The powerful reason for transaction processing systems is that they allow application programmers to concentrate on writing code that supports the business. Remember that middleware is mainly about supporting the programmer, amplifying their productivity. The middleware shields application programmers from the details of transaction management as the system manages the concurrent processing of transactions, enables the sharing of data, ensures the integrity of data and manages the prioritization of transaction execution.
 
2. Remote Procedure Call
Remote Procedure Call (RPC) is a client-server collaboration that makes it possible for the functionality of an application to be spread out across multiple platforms. With the RPC protocol, you can remote run subroutines across a TCP/IP network. RPC, together with the eXternal Data Representation (XDR) protocol, defines a standard for representing data that’s independent of internal protocols or formatting. RPCs can communicate between processes on the same or different hosts.
 
When you use RPCs, the client communicates with a server. The client invokes code to send a call message to the server. When the message arrives, the server calls a dispatch routine and performs the requested service. The server sends back a reply message, after which the original procedure call returns to the client program with a value derived from the reply message. These simple steps have powerful implications for scaling workloads.
 
3. API
APIs are a type of middleware that has grown enormously popular since 2005. ProgrammableWeb supplies information for over 22,800 APIs or API-based products on their website. Applications that utilize cloud computing while supporting mobile and Internet of Things devices, often make use of APIs. Organizations might externalize or make public their functionality for others to use and at the same time make use of supported public APIs. Using this approach, you can make money or monetize what you have to offer.
 
API middleware functions in a number of ways. Protocols like REST are building blocks for APIs whereas API Management Software is used to provide a comprehensive set of services in support of the applications themselves. API management software makes it possible for users to monitor, control, and monetize their APIs in a secure development environment. These tools help administrators monitor connection consistency, traffic, errors and security for their published APIs. This is the support you need to have a reliable operating environment for API-based applications.
 
4. Integration  
Middleware integration tools connect important internal and external systems.
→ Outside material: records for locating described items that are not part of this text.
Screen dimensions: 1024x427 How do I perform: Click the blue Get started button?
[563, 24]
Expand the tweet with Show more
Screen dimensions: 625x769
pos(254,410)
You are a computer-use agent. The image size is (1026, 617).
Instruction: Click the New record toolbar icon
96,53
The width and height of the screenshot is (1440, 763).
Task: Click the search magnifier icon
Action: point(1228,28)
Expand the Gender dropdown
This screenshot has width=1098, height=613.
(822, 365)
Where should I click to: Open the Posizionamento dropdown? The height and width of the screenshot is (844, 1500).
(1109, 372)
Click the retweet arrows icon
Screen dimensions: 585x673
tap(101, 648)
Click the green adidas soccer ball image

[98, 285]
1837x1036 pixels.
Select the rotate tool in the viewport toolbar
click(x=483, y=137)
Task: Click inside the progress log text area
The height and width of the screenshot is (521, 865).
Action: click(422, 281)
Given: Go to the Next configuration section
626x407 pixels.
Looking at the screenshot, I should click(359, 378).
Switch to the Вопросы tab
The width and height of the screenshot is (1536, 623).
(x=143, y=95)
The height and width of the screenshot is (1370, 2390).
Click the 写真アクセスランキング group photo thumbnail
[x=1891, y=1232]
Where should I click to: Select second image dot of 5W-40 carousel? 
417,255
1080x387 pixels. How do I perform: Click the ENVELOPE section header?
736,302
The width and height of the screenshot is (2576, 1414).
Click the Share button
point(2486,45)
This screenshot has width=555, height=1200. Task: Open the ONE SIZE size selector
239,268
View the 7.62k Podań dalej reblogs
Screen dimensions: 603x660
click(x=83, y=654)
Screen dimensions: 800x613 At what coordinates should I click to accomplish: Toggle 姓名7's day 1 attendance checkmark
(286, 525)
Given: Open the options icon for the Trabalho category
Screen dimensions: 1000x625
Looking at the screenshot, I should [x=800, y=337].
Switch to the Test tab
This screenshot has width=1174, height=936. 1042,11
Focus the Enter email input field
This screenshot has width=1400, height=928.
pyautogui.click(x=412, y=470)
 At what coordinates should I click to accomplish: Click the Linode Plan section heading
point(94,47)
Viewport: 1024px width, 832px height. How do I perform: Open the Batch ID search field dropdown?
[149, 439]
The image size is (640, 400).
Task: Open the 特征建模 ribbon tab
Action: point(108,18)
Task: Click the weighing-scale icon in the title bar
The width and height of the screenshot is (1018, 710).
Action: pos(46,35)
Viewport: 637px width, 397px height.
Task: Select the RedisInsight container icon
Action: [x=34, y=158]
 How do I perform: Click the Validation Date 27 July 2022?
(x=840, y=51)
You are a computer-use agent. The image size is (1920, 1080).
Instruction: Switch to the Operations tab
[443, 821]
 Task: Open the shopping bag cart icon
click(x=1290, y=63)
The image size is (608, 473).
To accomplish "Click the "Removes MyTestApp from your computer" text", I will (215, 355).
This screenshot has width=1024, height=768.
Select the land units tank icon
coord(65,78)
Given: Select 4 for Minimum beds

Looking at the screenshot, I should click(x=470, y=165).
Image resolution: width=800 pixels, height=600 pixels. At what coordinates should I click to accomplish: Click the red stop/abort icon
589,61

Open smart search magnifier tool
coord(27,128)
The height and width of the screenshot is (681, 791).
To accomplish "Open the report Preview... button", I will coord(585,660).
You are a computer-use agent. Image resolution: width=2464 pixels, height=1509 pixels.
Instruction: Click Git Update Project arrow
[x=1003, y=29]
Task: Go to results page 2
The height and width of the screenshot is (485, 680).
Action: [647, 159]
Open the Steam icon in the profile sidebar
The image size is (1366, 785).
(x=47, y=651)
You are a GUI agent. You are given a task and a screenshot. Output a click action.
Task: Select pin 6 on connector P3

Integration capabilities like transformation, connectivity, composability and enterprise messaging make it easier for developers to extend capabilities across different applications.
 
Integration middleware can be classified based on domains, which are defined by the types of resources that are incorporated. Here are four important integration categories that include cloud, business to business (B2B), application and data:
  1. Cloud integration software connects with and between the cloud services, cloud-based applications, private clouds, trade hubs and other cloud resources through web services and standard B2B communication approaches
  2. B2B integration provides customer, provider and various alternative partner interfaces with a variety of data resources and company-managed applications
  3. Application integration helps interface different company-managed applications together, including cloud-based and remote systems
  4. Data integration handles business data resources, including databases and files over business and operational intelligence systems
5. Portals
There is some controversy about portals actually being a type of middleware as they’re not in the middle of the application and the OS in a conventional way. However, when portals refer to enterprise portal servers, they’re considered middleware because portals facilitate front-end integration. Portals are also used to create interactions between a user's computer or device and back-end systems and services. Portal-enabling middleware is a toolset for a portal that includes the platform middleware and the integration and context management tools.